Motivation

Formations and player roles are a very vague concept. We simplify things into 4-2-3-1s and 4-3-3s and right backs and centre forwards but within those simplifications there are many nuances to how different teams and different players function.

In this post, I try to quantify these and find players who play similar roles in their respective teams.

This logic simplifes the role of a player to moving the ball from one part of the pitch to another. This by itself isn’t a sufficient measure of similar players, but it may still be a measure of similar roles. For instance it doesn’t include physical attributes of pace, stamina, etc. quality of shooting, passing, etc. quality of awareness, positioning, etc. This results from this logic could be used in addition to these other measures for better results.

Methodology

To compare players in isolation

  1. Isolate periods of longer than 60 minutes during which no substitutions happened, no formation changes happened. Remove the rest of the data.

  2. For each player, in each match, extract four sets of loctions -
    • all the locations where the player received a pass from i.e. the location of the passer who passed the ball to this player. I will address this as (xstart1, ystart1)
    • all the locations where the player received a pass at i.e. the location of the player when he received the ball I will address this as (xend1, yend1)
    • all the locations where the player passed from i.e. the location of the player when he passed the ball to another player. I will address this as (xstart2, ystart2)
    • all the locations the player passed to i.e. the location of the recipient of the pass when he received the ball. I will address this as (xend2, yend2)

eg. if we are interested in player B, then for a play in which player A passed to player B and then player B passed to player C, we’d see two passes - pass 1 which went from A at location Start1 to B at location End1, and then pass 2 which went from B at location Start2 to C at location End2, with player B having moved with the ball from location End1 to location Start2.

Each of those four points contribute respectively to the four different datasets desribed above.

  1. Compare each of those four distribution with the respective distributions of all other players in their matches. Use a distance measure ( earth mover’s distance ) to decide whether the distributions of two players are similar.

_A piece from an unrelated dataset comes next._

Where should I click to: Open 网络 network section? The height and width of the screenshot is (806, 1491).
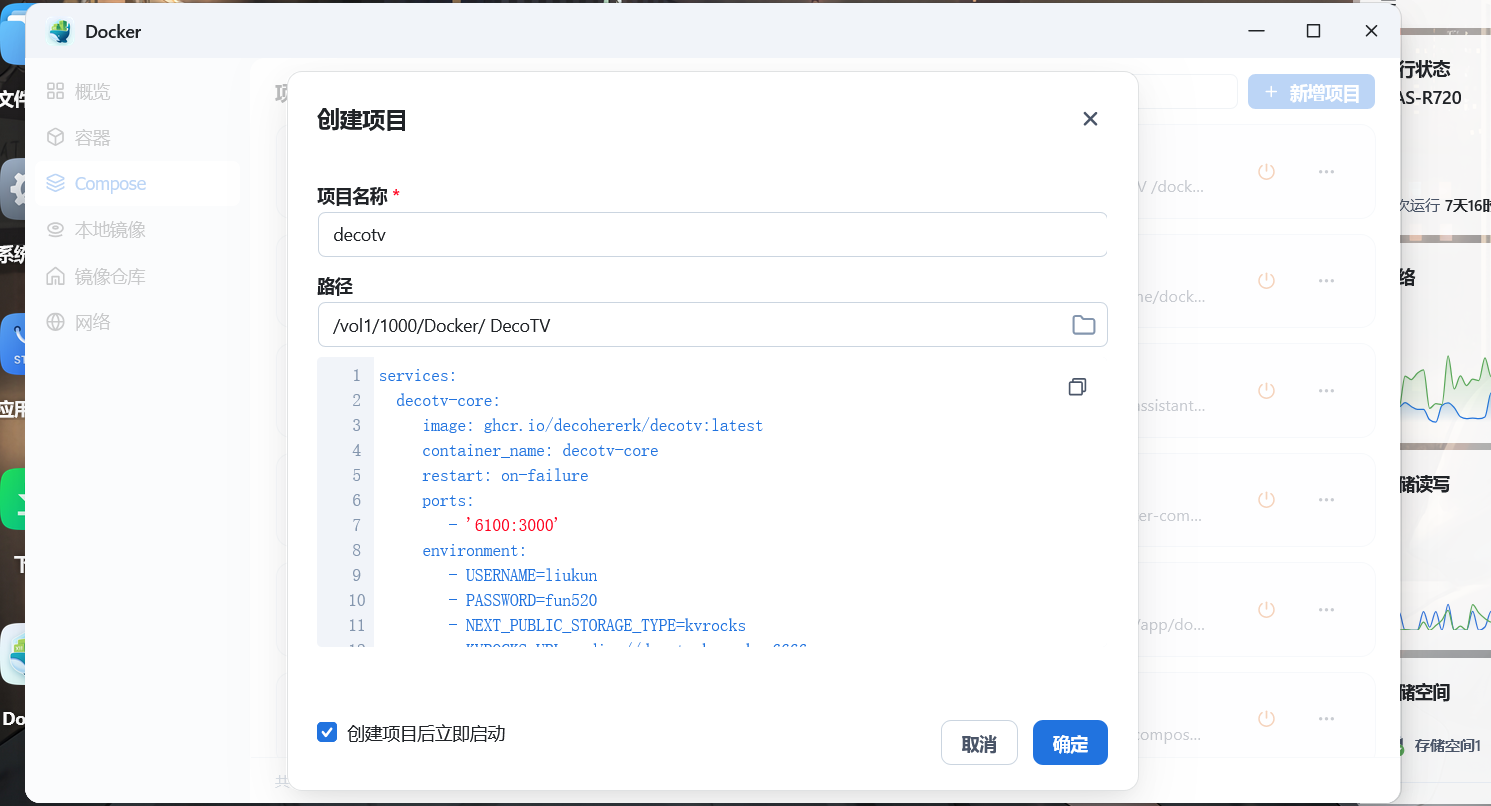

  2. Combine the EMD between each set of distances to come up with an overall distance. I add the four distances up as if they were Euclidan distances, i.e. overall distance = ( ( Distance1 ^ 2 ) + ( Distance2 ^ 2 ) + ( Distance3 ^ 2 ) + ( Distance4 ^ 2 ) ) ^ 0.5

To compare teams

Using the player comparison metric, compare all eleven players of a team in one match with all eleven players of a team in another match. Find a one to one pairing between players such that the sum of distances within all eleven pairs is the smallest. This can be solved as an assignment problem, i.e. for each comparison, of all the possible ( 11 * 10 * 9 … * 1 ) = 11! possible pairings between the 11 players in each match, the one with the least sum of distances across each player pair is chosen as the best pairing.

Here are all the 11 X 11 distances with the final pairs highlighted for some comparisons to give you an idea of how this works.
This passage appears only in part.